Essentially, The Marian Conspiracy is a timey-wimey story before such a godawful phrase was ever coined, but it’s also a story about history, and how every life lived is tomorrow’s history, open to misinterpretation and judgment. A story about the legacy of our lives, and the weight of our beliefs and the actions to which they drive us. It’s a historical story with no real alien threat, but where, in slightly Sapphire and Steel style, time itself is something of an adversary. And while the slickness you’ll expect from Big Finish productions if you’ve listened to later titles is notably missing, once you start The Marian Conspiracy, you won’t turn it off until it’s done – if nothing else, if you do, you’ll lose track of the plots and sub-plots, of who wants to kill whom and why.

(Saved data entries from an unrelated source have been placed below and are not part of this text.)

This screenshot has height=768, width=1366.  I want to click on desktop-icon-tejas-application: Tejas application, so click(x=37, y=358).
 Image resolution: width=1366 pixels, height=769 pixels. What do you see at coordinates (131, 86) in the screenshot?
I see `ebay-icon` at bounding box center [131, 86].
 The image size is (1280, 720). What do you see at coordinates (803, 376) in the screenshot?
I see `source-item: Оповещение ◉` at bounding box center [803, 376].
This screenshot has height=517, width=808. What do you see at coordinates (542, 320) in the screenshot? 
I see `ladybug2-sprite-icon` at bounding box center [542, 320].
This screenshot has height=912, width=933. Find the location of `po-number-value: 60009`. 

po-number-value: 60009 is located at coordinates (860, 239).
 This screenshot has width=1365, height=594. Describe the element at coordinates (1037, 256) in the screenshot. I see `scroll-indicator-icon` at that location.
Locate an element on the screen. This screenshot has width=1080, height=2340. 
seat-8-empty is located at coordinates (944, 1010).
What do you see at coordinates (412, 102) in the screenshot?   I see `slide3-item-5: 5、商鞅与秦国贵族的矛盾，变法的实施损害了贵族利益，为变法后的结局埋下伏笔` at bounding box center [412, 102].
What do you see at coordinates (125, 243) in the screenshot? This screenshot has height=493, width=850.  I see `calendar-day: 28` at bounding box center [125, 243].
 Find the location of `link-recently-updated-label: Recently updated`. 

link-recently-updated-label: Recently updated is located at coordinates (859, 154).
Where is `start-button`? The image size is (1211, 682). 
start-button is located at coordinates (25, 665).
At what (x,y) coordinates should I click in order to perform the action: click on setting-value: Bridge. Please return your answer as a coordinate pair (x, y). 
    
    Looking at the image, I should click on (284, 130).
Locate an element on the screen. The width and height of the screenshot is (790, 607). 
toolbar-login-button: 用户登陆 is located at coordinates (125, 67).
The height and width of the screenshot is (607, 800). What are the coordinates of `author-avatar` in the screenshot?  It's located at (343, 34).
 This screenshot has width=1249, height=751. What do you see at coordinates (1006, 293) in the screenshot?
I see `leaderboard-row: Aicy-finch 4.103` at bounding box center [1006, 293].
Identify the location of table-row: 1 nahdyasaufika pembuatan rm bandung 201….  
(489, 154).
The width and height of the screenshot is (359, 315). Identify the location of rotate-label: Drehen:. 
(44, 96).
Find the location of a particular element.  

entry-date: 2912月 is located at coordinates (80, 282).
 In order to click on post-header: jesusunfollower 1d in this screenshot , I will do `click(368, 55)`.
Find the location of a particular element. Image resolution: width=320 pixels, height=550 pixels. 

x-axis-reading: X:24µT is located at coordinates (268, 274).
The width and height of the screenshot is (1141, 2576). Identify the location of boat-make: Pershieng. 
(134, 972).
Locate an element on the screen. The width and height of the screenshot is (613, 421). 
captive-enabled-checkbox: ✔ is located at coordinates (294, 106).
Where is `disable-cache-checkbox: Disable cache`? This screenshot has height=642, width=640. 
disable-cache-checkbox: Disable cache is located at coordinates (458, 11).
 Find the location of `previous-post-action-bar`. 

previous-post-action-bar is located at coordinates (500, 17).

But if you stick with it, The Marian Conspiracy shows Big Finish as a company with ambitious designs to tell complex, meaningful Doctor Who stories very early in its life. The Marian Conspiracy itself is also a must-listen because it’s the debut of Dr Evelyn Smythe, and she grabs the listener right from the very first minute, becoming over time the kind of no-nonsense companion who leads with a laugh, a compassionate heart, a sensible head and a really good lemon drizzle cake. Evelyn Smythe, like Maggie Stables, has become a legend in the world of audio Doctor Who. Go right back to the start of her legend with this complex, morally balanced tale of legacies and consequences, and how very little in this world is actually how it seems.